It is worth noting that this Reviews is mainly focused on
metal-semiconductor nanorods hybrid nanostructures with elongated shape.
Two-dimensional (2D) metal-semiconductor nanoplatelets hybrid
nanostructures with excitons being confined in their thickness direction
are less studies and not well developed. As the catalytic reactions are
more likely to take place on the edge atoms, selectively depositing the
metal atoms, especially the noble metal atoms, onto the edges of
semiconductor nanoplatelets will increase their exposure, which can
reduce their amount of deposition and cost. Furthermore, exploration of
the engineering strategies to this type of intriguing hybrid materials
are meaningful and exciting because studies into this area may lead to
unexpected observations and unprecedented photocatalytic performances.

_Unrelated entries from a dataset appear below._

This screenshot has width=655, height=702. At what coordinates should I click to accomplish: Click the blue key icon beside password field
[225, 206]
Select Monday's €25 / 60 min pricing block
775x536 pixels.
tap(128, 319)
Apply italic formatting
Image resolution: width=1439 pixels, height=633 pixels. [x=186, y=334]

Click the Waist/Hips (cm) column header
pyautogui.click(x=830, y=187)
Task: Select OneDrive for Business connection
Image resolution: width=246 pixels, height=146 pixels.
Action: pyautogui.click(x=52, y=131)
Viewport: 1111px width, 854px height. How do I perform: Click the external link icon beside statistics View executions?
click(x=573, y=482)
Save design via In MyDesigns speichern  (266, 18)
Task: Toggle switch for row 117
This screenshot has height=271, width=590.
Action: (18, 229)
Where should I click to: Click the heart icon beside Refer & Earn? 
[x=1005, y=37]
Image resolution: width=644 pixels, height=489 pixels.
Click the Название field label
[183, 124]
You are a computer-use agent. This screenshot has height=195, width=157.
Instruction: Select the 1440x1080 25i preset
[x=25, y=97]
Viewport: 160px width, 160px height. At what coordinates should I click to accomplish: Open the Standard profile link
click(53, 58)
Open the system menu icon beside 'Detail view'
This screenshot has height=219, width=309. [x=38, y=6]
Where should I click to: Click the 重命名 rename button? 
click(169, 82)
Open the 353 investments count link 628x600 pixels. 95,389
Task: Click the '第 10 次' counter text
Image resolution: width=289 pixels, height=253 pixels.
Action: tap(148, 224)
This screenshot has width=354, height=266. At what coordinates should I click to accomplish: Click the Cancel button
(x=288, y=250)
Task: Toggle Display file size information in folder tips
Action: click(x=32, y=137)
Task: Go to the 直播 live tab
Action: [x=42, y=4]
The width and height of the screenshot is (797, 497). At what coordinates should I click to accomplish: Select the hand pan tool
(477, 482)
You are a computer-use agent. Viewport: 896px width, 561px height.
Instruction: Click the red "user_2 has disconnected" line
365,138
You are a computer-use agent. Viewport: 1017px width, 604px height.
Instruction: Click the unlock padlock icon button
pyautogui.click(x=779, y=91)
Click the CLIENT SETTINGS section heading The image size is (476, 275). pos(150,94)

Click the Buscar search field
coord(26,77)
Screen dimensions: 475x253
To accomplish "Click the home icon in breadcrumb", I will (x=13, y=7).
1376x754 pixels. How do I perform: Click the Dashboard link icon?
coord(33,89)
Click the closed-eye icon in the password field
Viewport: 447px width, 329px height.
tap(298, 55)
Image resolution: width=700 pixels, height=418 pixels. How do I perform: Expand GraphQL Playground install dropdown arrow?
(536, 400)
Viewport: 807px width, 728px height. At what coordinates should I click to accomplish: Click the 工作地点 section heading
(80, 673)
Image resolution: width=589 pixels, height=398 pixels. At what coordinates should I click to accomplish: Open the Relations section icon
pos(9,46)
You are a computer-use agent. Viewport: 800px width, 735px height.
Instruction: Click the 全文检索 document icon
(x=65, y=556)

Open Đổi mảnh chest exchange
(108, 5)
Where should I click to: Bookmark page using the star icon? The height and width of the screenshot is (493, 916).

To summarize, metal-semiconductor hybrid nanoparticles have significant
potential in solar-driven photocatalysis for clean fuel production. The
remarkable advances in the engineering strategies of these materials
alongside with the in-depth understanding the physico-chemical
principals that govern the photocatalytic reactions provide a solid
basis for their photocatalytic applications.
Acknowledgement
This work is supported by the Australian Research Council (ARC) Future
Fellowship Scheme (FT210100509), ARC Discovery Project (DP220101959),
the Hebrew University of Jerusalem - Zelman Cowen Academic Initiatives
(ZCAI) Joint Projects 2021, the Innovation and Technology Commission
(grant no. MHP/104/21), Shenzhen Science Technology and Innovation
Commission (grant no. 20210324125612035), and City University of Hong
Kong (grant no. 9360140).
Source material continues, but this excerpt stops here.